Methotrexate for lupus/RA etc...Just been prescribed it and I'm scared witless

[LackaDAISYcal]

Not least of all because they have told me to stop drinking my beloved

It sounds like it can have some nasty side effects, but are they worth it for a pain free existence. I've been on plaquenil till now, but at my clinic today they have said my fingers and toes are horribly inflamed and I have bursitis in several joints. I've been having regular depo-medrol injections, but they think that if I am relying on them to give me relief then the plaquenil isn't working as it should and it's time for something stronger.

Anyone with any experience?

It is marsy; they are generally fab, but the clinics can run a bit late...especially on the second Thursday of every month as they run four separate clinics together! Yes, would be great to meet up :)

Well, first dose down the hatch. I am trying to keep busy and not to sit and wait for the side effects to happen I was going to take them tomorrow, but DH has told me off for procrastinating/putting it off.

Interesting about the VitD level Random, they never mentioned it, but I am prescribed Cacit-D, so maybe they are happy with it. I must remember and take the Cacit-D as I always forget them I need my pills in a dosset box like my old ducks at work have!

No worries about pregnancy wonky, I had a hysterectomy five weeks ago!

I didn't know it was World Lupus Day I used to be on lots of forums etc around my dx three years ago, but I just kind of get on with it now.
Beyond, the registrar I saw said that the reason they wanted me on the metho is that I still felt ill on the hydroxychloroquine and the aim of treatment is to make one well. So, I presume the same applies for the metho; if your side effects are worse than the original symptoms of your disease, then what's the point in taking it? I'd see if you can make an appointment to discuss it; there seems to be lots of combinations of drugs and treatments out there and it's a case of finding the one that works best for you.

Re you and your friend; I reckon there are more people with lupus and similar illnesses than we know about; mine was always there in the background, but didn't really kick off until after I had my third child. and lots of people challk symptoms up to tiredness, life, stress etc so don't necessarily seek help.

And as an aside, I find that my acceptance levels of my illness and associated pain are much higher than when I was first diagnosed. I am less likely to take time off work now than I was three years ago, and kind of just get on with it, regardless of how bad I feel. I rarely even mention it to family and friends as well; partly not wanting to be a whinger, but partly because people just don't understand it, and tell me how well I look when I feel like curling up and sleeping for a week and am aching with every fibre of my being, so I think What's the point?

Anyhoo, off to spread the word about Lupus Awareness

Hope everyone is having a pain and fatigue free weekend xx

I have been on methotrexate.i really hope it works for you i did not like it and havent
Been on it since. Was also on folic acid with it.

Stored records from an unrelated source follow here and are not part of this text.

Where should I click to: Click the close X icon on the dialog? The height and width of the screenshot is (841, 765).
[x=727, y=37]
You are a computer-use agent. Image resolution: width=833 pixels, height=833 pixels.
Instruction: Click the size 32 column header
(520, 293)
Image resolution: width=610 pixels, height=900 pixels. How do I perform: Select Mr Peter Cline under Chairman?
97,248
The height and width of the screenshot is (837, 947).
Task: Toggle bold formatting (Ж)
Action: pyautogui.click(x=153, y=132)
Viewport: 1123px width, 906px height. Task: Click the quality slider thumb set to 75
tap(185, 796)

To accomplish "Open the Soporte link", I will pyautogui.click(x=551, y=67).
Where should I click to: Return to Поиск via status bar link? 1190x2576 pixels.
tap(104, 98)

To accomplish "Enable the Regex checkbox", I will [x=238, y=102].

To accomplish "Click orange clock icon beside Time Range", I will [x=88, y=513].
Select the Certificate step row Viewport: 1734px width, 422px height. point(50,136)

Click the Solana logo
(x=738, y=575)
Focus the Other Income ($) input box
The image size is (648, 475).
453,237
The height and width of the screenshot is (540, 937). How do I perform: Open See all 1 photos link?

Well so far so not so bad! Feel a bit queasy and tired, but that could be more a symptom of the flare up I've been having. The steroids have kicked in nicely though so the inflammation has calmed right down and my pain is much better (isn't it amazing what we put up with as normal, until it's not there and you realise it wasn't normal at all?)

I suspect the side effects may be cumulative though and it'll be worse next weekend?